Saviour or devil incarnate? - the tomato industry

Time for a reality check: all is not exactly hunky dory in the Cabo de Gata. Especially coming from France, with its small-scale producers and agriculture that brings people together in a celebration of the good things in life, the shimmering sea of plastic was jaw-dropping. The industrial monoculture was all the more bizarre because of its invisibility - it took us a while to even glimpse that the crop was tomatoes (the shot below a rare occurrence of an open panel).




Juan read in a local newspaper the "good news" that one dynamic producer is expanding, and creating 300 new jobs in plena campana. Yippee. Even more out-of-season fruit can be transported across the planet to support our voracious demand. And yet... without this source of employment families would be forced to seek work elsewhere, as has happened at other times in history.
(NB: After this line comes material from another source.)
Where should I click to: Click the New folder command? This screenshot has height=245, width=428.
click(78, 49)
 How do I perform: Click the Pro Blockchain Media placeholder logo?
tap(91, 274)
The environmental protection afforded to areas like the Salinas, described in my last post, is fragile: we saw the encroachment by new developments on its fringes; San José is continuing its urbanisation, eating up the surrounding countryside - new build visible even from Monsul beach. Elsewhere the thinking didn't seem joined up: Monsul would be pristine had the sizeable carpark been accompanied by a simple dry toilet. As it is, the bushes by the beach are confetti'd with loo roll.

And let's not even talk about the coastal development either side of the national park where red-faced Brits eat "nuggets chicken" between rounds of golf. Enough.